Richard Duncan

Personal information
- Born: December 25, 1973 (age 52) Toronto, Ontario, Canada

Sport
- Sport: Athletics
- Event: Long jump

= Richard Duncan (athlete) =

Canadian long jumper (born 1973)

Richard Duncan (born December 25, 1973) is a retired Canadian long jumper. He was an eight-time NCAA All-American and an Olympian.

==Career==
Duncan finished fourth at the 1994 Commonwealth Games, in the high jump event. In the long jump he competed at the 1996 Olympic Games, the 1997 World Championships, the 1999 World Championships the 2001 World Championships and the 2000 Olympic Games.
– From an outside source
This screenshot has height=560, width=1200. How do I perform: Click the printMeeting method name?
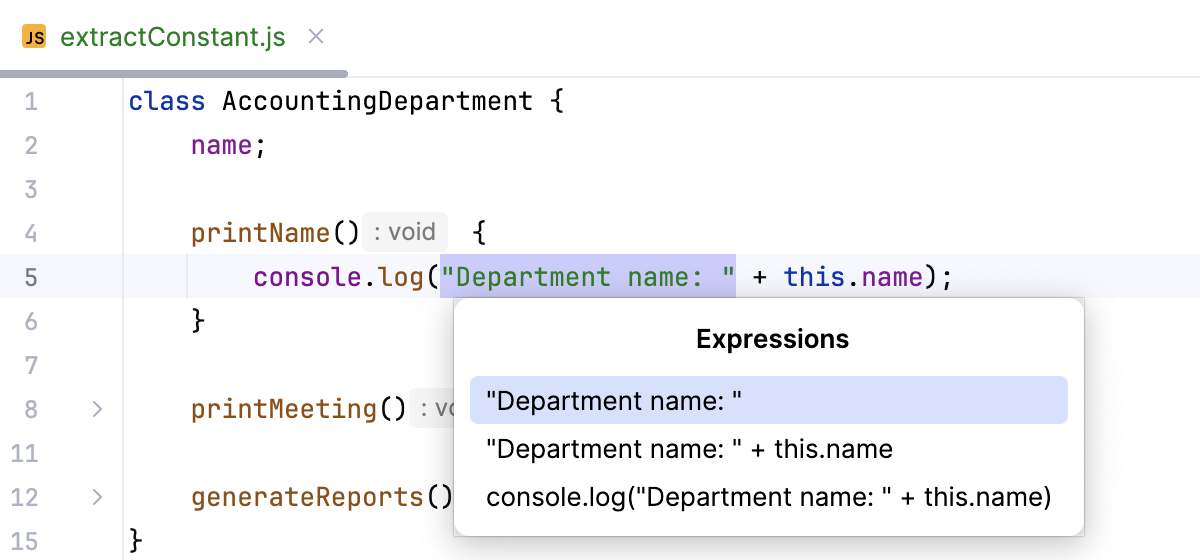284,409
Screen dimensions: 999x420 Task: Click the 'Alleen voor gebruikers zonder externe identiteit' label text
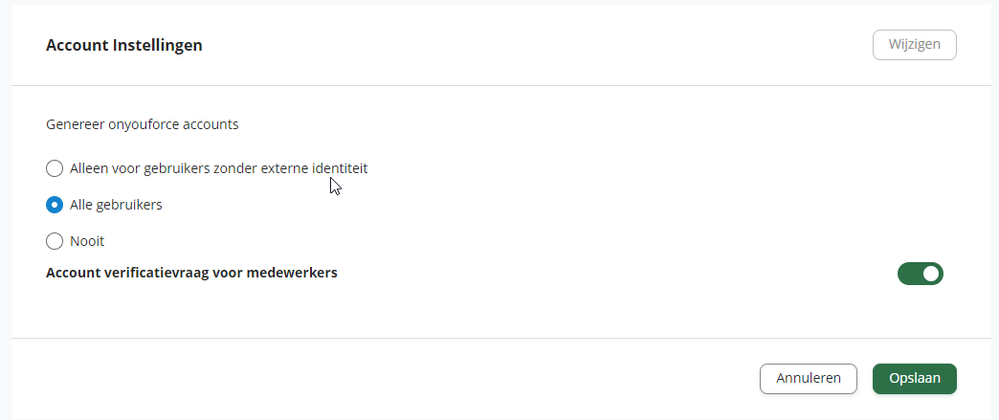pos(219,168)
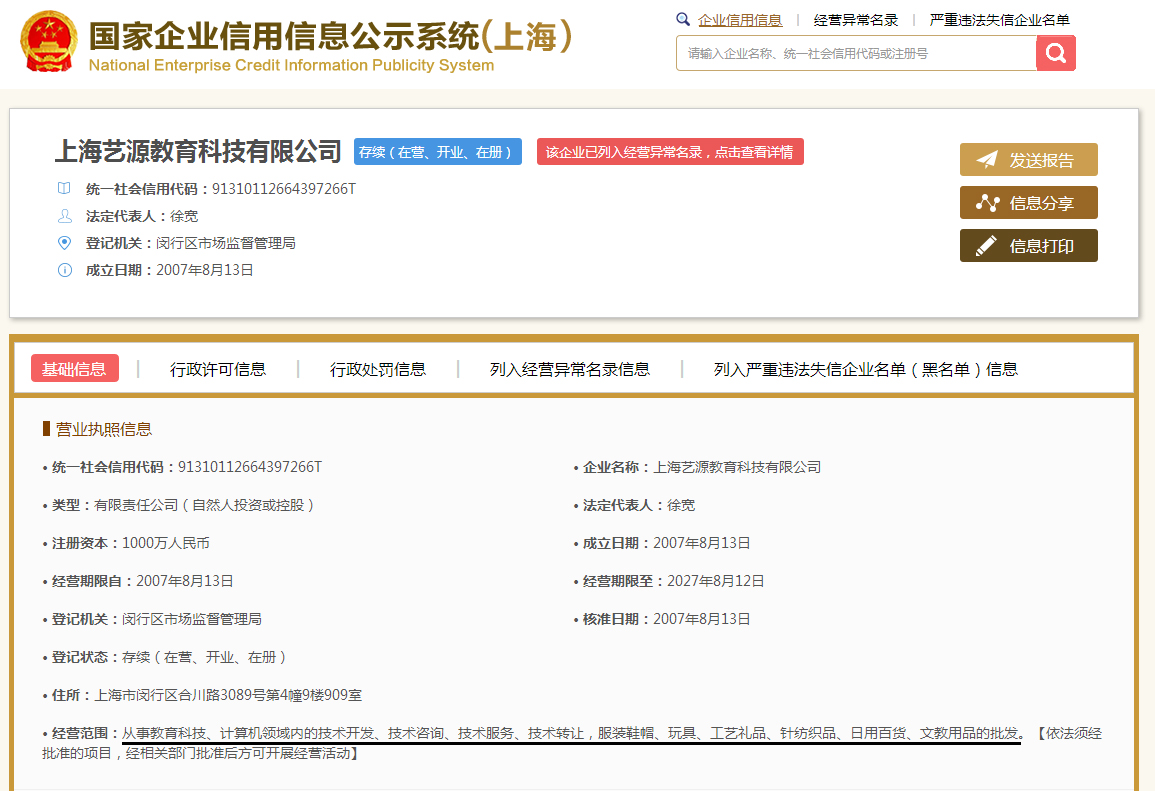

While attending the University of Texas, Duncan was the first athlete in history to earn All-American honors in the same NCAA Championship meet competing in the long, high, and triple jump events.

==Honors==
- 1993 CIAU Champion Triple Jump for York University
- 1996 NCAA Champion Long Jump for University of Texas
- 8 Time NCAA All-American

==Personal Bests==
His personal best marks are:

- Long jump 8.23 metres, achieved in April 1997 in Austin.
- Triple jump 16.83 meters, achieved in May 1996 in Lubbock.
- High jump 2.26 meters, achieved in May 1994 in Austin, TX/Austin.